=== Task to complete ===
In the listing below, how many lines contain the word "Choose"? Please respond with the number only.

(Provided material Opens)

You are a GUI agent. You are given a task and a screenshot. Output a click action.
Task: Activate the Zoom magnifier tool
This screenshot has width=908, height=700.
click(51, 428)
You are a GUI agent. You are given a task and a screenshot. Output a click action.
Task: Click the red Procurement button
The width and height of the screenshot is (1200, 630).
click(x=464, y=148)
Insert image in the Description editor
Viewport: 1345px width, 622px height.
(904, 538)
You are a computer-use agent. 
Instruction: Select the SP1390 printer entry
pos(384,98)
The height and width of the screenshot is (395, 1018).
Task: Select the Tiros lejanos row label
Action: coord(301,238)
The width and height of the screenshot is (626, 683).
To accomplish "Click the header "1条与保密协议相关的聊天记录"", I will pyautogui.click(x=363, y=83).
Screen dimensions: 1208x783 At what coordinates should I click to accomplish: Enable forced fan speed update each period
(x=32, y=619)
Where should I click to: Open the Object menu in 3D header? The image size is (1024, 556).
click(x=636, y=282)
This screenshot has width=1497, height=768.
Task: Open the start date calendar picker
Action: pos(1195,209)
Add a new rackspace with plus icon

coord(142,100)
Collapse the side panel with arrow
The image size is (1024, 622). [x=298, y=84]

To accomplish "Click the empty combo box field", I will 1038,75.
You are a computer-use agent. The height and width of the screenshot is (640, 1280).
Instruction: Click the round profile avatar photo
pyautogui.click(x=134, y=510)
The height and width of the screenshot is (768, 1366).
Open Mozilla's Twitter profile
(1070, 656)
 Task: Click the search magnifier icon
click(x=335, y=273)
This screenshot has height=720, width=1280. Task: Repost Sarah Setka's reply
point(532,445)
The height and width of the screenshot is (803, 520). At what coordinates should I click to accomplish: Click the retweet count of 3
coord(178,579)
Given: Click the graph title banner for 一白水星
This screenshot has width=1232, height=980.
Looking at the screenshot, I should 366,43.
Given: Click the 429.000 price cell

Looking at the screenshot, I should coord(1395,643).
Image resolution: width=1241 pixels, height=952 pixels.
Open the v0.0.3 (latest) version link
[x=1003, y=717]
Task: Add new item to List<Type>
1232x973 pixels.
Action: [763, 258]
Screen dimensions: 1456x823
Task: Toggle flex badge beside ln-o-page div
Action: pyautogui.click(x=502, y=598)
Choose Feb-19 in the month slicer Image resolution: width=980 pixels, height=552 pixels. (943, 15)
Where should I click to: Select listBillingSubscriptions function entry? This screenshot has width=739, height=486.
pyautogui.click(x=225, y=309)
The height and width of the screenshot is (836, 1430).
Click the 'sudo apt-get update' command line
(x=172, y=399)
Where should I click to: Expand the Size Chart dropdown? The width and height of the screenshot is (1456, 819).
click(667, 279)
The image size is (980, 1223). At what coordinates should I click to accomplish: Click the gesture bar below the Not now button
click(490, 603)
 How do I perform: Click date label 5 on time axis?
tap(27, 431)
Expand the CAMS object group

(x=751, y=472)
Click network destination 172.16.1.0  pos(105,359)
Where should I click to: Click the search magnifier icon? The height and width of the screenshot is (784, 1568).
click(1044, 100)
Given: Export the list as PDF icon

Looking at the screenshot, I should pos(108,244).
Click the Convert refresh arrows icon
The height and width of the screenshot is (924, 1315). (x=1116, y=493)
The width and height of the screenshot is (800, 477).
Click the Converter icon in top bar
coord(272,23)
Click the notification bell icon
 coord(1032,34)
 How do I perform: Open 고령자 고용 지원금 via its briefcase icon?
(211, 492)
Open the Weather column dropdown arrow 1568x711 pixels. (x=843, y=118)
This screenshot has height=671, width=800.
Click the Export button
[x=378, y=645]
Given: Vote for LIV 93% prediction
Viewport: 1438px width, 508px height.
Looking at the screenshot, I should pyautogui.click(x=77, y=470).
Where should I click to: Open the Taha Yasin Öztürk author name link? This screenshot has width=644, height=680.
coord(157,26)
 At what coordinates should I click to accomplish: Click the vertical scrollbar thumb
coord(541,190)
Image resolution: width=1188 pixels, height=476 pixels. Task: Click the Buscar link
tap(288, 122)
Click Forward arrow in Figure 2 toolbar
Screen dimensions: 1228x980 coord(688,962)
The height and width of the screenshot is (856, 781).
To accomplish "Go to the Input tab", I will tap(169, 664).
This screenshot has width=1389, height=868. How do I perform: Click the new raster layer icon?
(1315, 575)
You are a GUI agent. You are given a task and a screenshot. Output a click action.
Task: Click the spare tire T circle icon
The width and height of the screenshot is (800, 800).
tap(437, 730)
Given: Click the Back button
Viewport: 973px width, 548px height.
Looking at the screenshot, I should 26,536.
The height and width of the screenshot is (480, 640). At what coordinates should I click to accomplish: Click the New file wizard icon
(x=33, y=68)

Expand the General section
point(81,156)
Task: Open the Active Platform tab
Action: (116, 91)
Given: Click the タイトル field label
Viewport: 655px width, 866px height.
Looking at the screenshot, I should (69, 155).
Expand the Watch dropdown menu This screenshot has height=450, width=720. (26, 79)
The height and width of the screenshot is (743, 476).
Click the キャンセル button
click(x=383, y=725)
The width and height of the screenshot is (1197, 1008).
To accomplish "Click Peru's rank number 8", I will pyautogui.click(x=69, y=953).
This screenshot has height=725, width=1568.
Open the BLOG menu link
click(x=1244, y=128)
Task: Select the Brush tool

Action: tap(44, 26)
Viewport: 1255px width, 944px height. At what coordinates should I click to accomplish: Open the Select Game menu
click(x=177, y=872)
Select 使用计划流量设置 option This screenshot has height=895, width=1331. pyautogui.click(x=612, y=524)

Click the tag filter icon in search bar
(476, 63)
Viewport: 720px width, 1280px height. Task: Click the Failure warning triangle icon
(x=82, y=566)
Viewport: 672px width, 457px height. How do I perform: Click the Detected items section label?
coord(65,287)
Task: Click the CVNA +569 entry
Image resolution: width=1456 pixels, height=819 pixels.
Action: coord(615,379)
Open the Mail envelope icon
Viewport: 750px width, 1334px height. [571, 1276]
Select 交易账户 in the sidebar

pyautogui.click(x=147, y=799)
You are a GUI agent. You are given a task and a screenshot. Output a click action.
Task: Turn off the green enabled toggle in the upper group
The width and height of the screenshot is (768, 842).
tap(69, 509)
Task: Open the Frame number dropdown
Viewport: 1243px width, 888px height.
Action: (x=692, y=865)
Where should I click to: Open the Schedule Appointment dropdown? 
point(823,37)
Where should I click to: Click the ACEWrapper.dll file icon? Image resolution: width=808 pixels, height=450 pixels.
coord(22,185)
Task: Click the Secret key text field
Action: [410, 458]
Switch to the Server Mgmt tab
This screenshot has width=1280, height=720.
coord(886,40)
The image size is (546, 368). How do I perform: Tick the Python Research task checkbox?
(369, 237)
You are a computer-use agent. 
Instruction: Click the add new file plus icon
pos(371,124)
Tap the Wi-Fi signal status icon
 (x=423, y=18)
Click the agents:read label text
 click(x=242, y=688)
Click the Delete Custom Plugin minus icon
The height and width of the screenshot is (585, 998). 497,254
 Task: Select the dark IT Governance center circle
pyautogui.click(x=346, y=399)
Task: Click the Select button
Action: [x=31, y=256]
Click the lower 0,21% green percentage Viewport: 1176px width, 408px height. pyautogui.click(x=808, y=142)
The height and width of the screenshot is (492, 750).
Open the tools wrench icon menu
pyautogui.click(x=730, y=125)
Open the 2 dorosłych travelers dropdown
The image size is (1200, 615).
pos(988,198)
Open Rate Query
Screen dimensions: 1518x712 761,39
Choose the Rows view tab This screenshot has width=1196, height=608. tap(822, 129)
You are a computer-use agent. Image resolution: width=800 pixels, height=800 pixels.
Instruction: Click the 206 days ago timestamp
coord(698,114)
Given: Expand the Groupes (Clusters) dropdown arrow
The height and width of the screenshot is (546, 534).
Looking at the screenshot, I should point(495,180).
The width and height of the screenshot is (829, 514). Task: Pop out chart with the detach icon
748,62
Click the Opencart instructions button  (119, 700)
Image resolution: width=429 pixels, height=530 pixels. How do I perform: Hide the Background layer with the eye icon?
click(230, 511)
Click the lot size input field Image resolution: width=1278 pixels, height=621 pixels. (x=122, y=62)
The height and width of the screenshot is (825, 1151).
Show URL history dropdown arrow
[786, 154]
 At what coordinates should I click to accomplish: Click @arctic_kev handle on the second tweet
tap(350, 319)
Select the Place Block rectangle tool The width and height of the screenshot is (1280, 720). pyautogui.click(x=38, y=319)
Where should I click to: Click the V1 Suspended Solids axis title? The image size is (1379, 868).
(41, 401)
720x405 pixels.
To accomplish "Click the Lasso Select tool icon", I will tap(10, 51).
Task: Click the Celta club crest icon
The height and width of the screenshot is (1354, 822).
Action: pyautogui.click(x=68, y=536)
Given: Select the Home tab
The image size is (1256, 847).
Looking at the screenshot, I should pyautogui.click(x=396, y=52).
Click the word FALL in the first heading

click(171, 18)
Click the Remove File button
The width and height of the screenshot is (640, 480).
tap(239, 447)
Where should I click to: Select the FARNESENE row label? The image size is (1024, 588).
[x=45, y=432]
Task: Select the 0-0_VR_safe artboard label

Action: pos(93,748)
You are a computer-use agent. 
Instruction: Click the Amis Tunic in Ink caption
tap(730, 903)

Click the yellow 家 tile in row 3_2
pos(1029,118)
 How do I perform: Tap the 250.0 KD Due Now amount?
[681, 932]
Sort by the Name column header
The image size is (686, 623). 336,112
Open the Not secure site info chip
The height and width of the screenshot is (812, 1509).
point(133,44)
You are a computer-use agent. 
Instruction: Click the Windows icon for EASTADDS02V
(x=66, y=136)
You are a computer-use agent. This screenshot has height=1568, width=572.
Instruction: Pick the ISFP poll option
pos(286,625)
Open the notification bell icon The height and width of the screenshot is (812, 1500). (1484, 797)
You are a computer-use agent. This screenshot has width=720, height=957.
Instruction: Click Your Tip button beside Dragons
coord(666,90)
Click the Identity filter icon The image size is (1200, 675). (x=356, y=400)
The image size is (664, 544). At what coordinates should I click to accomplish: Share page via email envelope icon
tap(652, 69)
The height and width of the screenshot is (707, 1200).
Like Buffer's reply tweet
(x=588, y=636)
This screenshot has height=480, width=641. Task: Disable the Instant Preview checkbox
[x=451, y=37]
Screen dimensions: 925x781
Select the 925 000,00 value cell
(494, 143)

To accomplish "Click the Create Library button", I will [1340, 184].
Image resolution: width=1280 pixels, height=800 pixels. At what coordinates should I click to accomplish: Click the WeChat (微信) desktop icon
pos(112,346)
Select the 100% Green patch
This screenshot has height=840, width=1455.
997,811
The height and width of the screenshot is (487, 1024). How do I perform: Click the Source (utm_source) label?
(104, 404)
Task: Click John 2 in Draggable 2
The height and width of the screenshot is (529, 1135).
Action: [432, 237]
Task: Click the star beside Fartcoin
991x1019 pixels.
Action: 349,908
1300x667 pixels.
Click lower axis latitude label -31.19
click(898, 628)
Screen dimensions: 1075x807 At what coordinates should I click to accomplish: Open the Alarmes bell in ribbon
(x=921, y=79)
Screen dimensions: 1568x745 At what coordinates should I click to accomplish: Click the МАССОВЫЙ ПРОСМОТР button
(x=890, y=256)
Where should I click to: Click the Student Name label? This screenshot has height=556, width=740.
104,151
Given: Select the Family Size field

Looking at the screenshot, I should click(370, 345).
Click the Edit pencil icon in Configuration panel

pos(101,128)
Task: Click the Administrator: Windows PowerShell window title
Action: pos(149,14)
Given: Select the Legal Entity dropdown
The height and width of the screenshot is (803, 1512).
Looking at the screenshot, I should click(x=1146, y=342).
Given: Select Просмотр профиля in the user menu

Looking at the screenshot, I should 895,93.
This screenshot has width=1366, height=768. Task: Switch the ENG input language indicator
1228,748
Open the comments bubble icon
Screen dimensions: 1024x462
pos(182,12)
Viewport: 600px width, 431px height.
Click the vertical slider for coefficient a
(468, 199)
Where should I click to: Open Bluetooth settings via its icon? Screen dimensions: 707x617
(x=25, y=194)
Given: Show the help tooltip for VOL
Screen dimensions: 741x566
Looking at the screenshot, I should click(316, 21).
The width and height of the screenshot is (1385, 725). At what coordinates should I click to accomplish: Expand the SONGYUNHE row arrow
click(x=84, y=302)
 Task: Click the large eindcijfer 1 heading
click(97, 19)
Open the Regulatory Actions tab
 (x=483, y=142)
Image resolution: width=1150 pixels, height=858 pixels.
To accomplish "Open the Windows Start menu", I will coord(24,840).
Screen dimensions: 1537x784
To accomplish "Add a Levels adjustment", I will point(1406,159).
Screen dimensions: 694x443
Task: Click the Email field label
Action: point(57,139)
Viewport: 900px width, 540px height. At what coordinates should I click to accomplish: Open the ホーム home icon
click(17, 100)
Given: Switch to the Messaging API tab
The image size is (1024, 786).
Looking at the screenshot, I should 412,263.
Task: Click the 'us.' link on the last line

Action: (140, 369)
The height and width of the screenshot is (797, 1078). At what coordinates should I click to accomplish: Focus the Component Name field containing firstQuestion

(Provided material Closes)

=== Output below ===
2